(Given records Opens)

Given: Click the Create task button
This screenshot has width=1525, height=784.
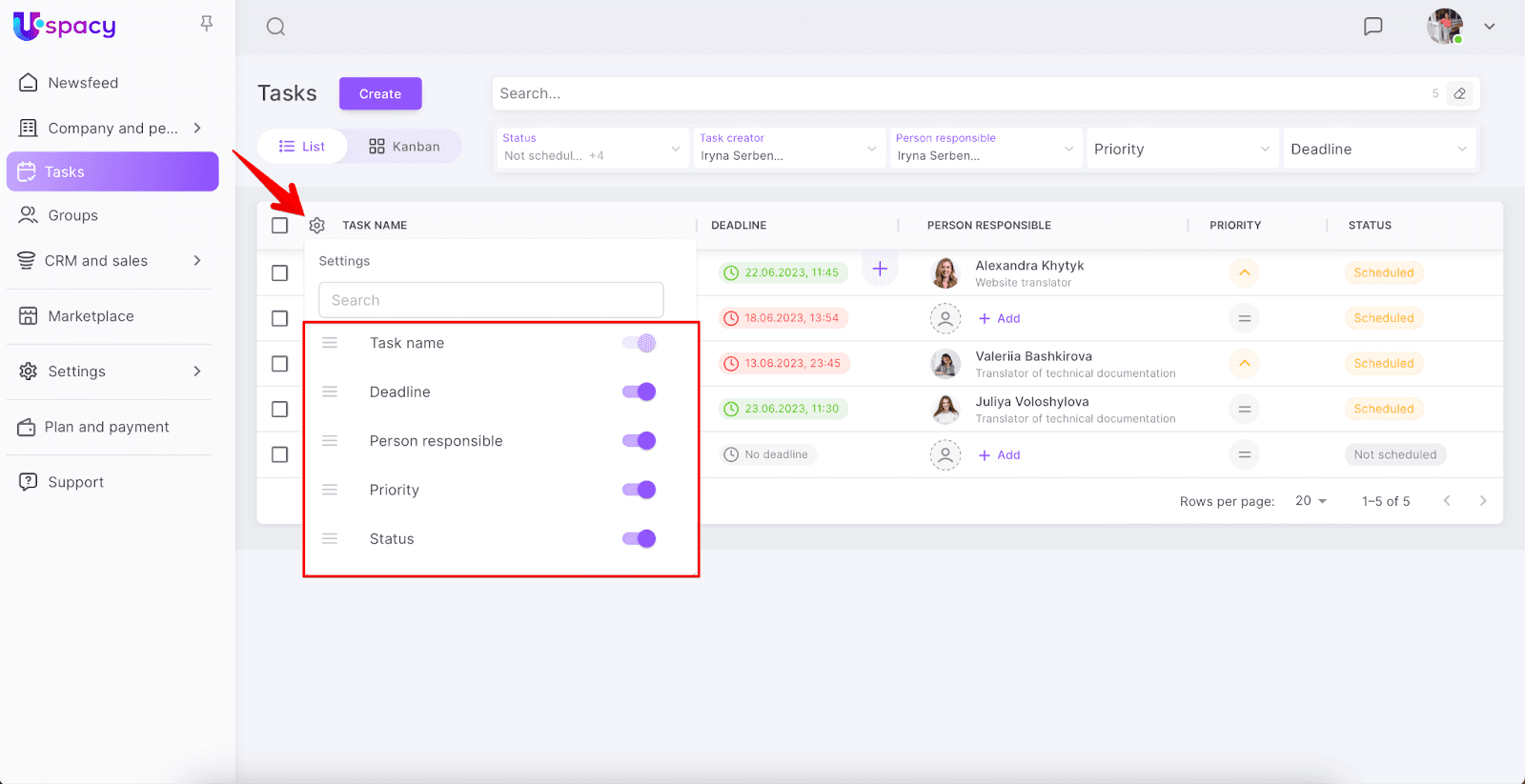Looking at the screenshot, I should click(x=380, y=93).
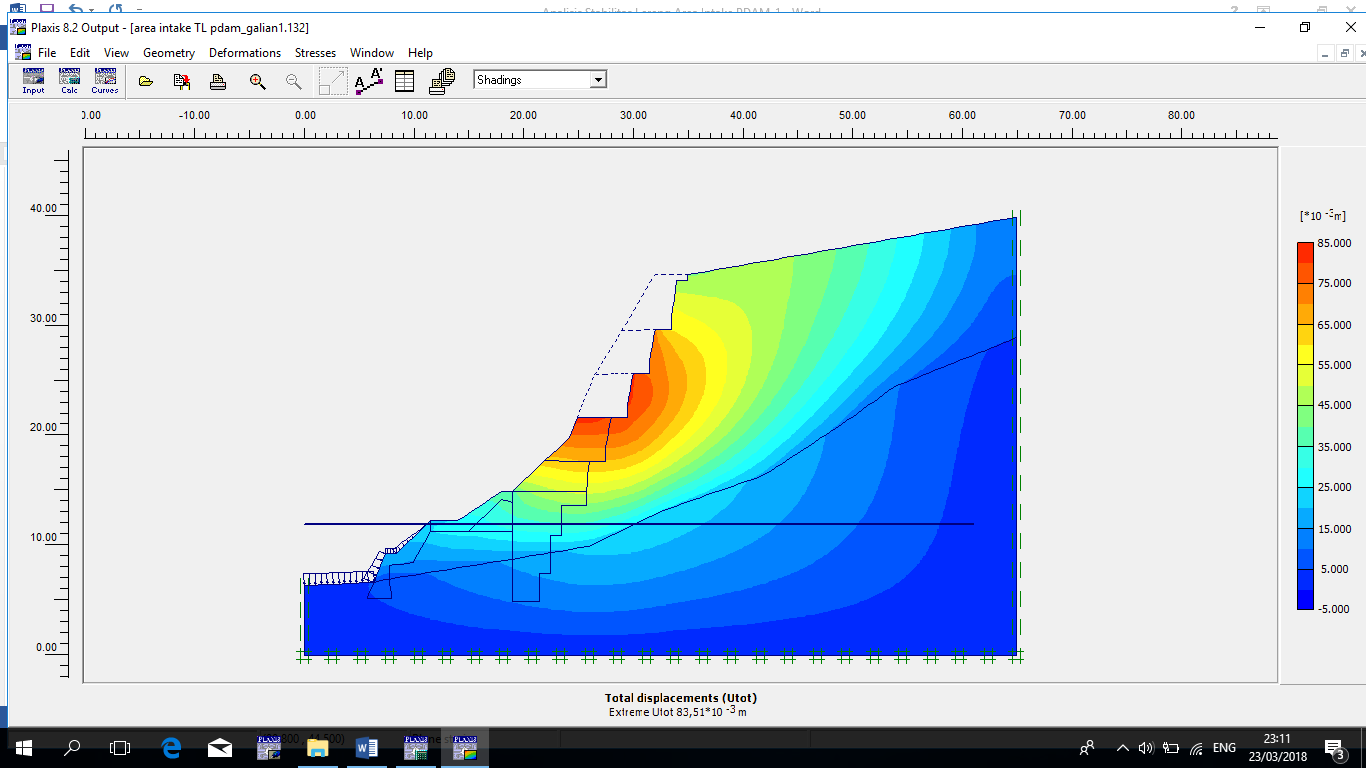Image resolution: width=1366 pixels, height=768 pixels.
Task: Click the Open file toolbar icon
Action: [146, 80]
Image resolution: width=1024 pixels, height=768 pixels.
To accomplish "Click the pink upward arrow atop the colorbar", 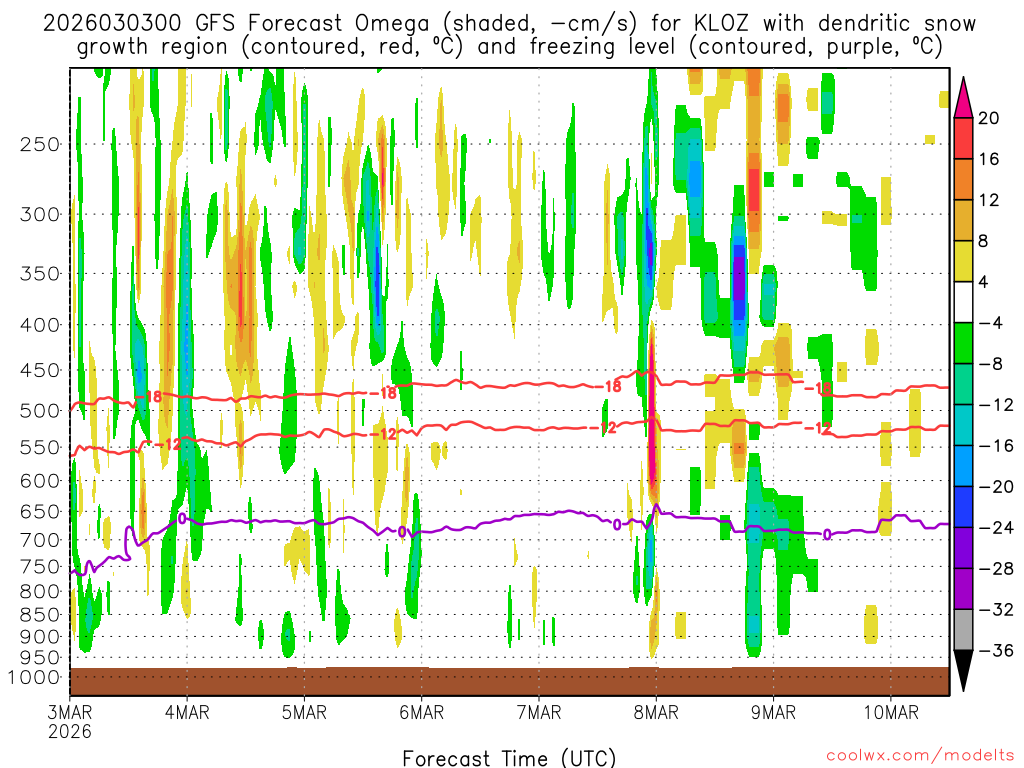I will coord(965,95).
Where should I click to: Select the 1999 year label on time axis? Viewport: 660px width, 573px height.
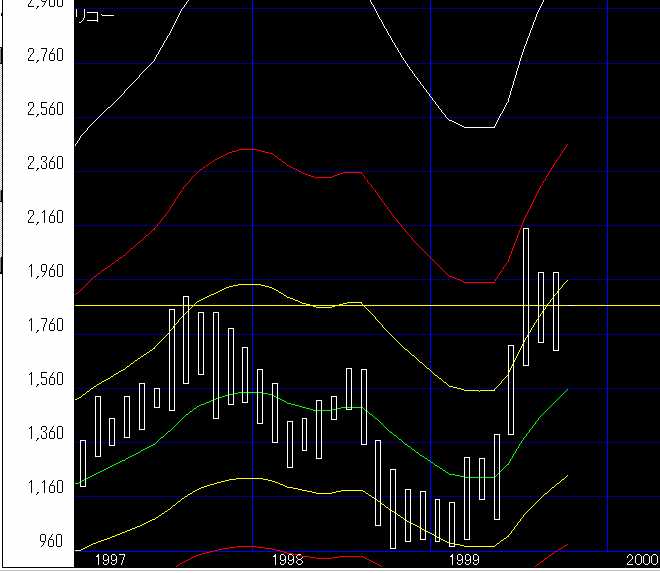465,560
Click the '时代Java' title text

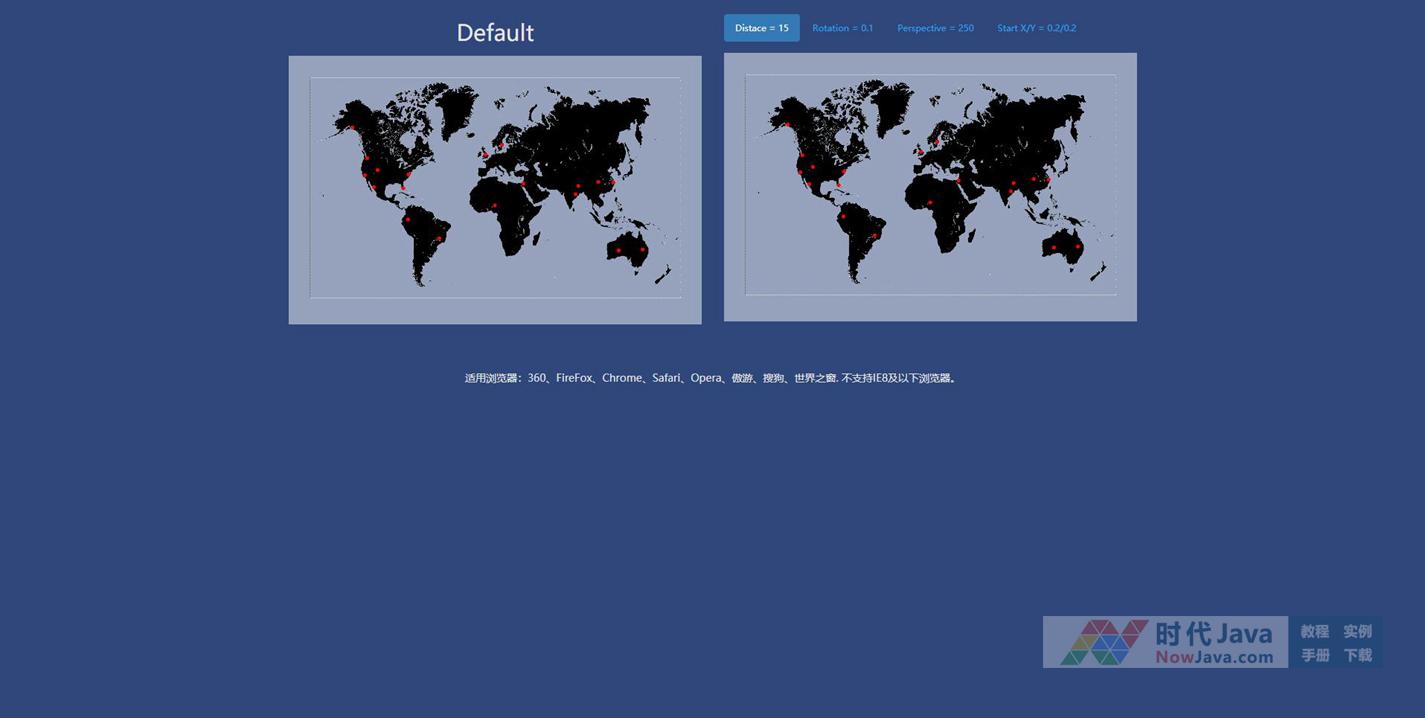pos(1214,633)
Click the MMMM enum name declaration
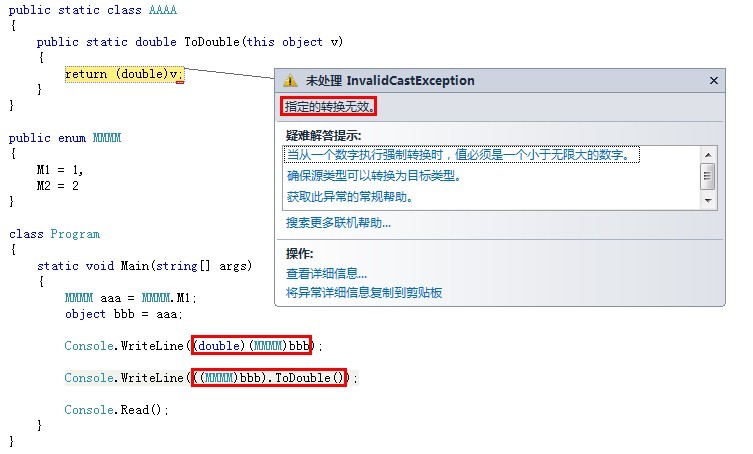753x454 pixels. pyautogui.click(x=107, y=138)
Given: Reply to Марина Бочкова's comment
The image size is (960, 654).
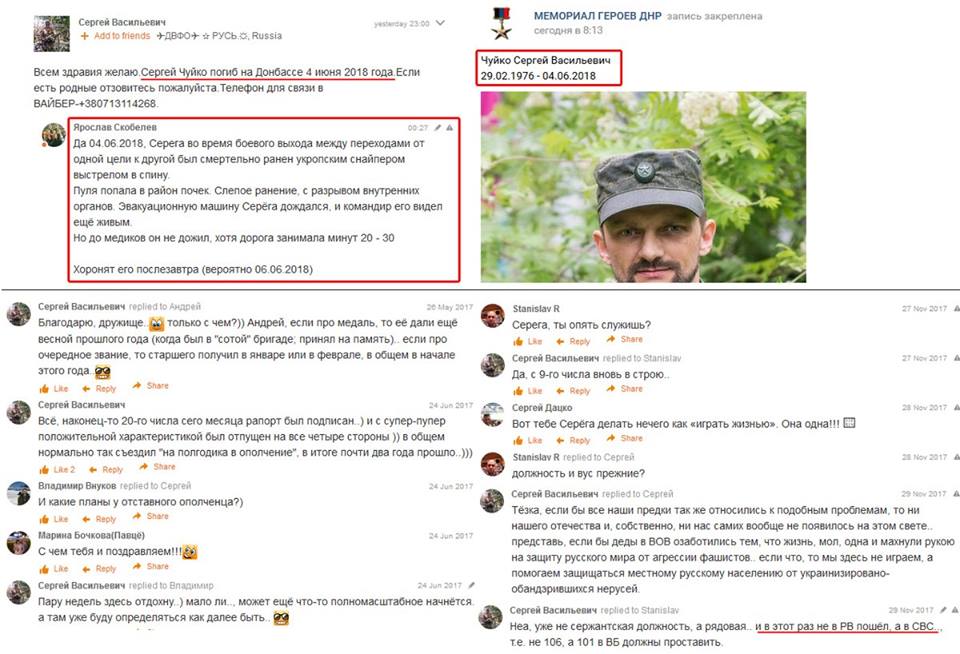Looking at the screenshot, I should coord(99,569).
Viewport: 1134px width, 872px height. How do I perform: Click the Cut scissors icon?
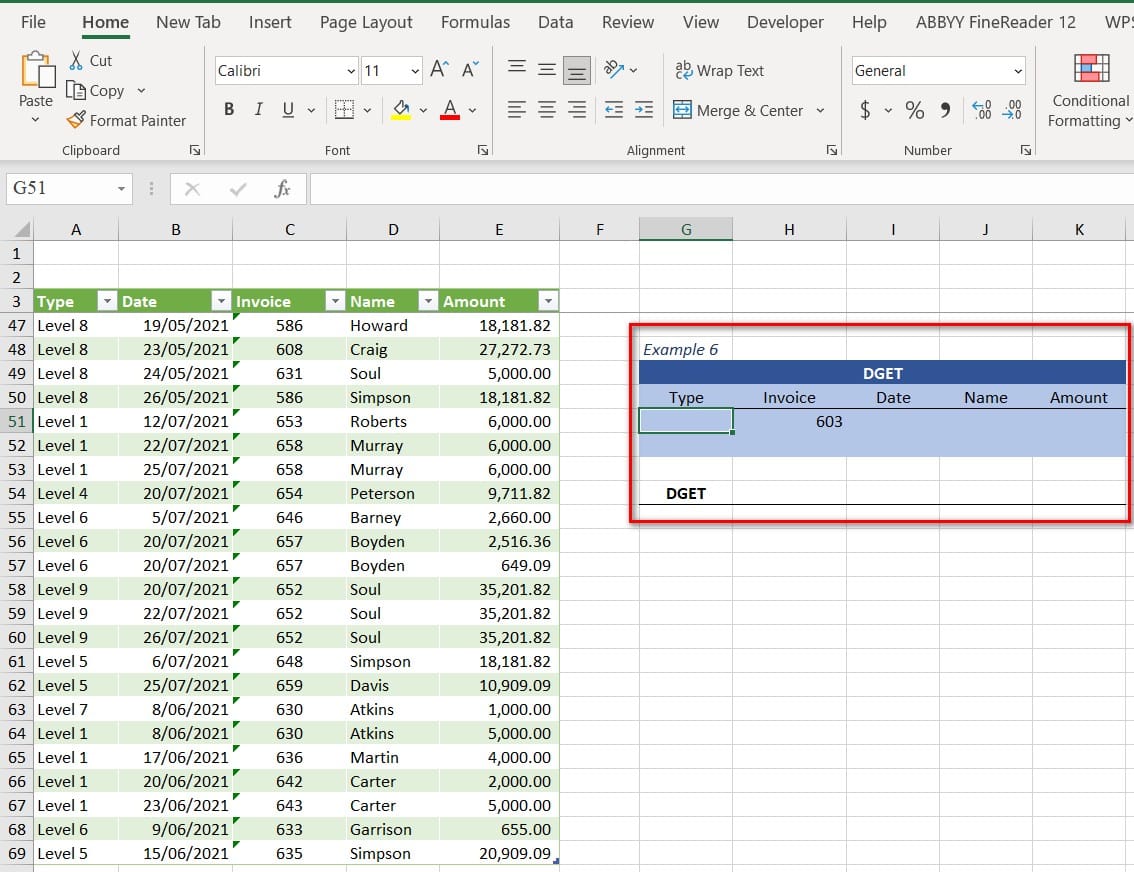point(76,61)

(Given records Closes)

* Exercise
Please repeat, exactly as written, only the lines from the line with "Where should I" to the end of the data, leaving out every picture.

* Exercise solution
Where should I click to: Select the 1999 year label on time axis? Viewport: 660px width, 573px height.
465,560
Click the '时代Java' title text

pos(1214,633)
Click the MMMM enum name declaration
753x454 pixels. pyautogui.click(x=107, y=138)
Given: Reply to Марина Бочкова's comment
The image size is (960, 654).
Looking at the screenshot, I should coord(99,569).
Viewport: 1134px width, 872px height. How do I perform: Click the Cut scissors icon?
point(76,61)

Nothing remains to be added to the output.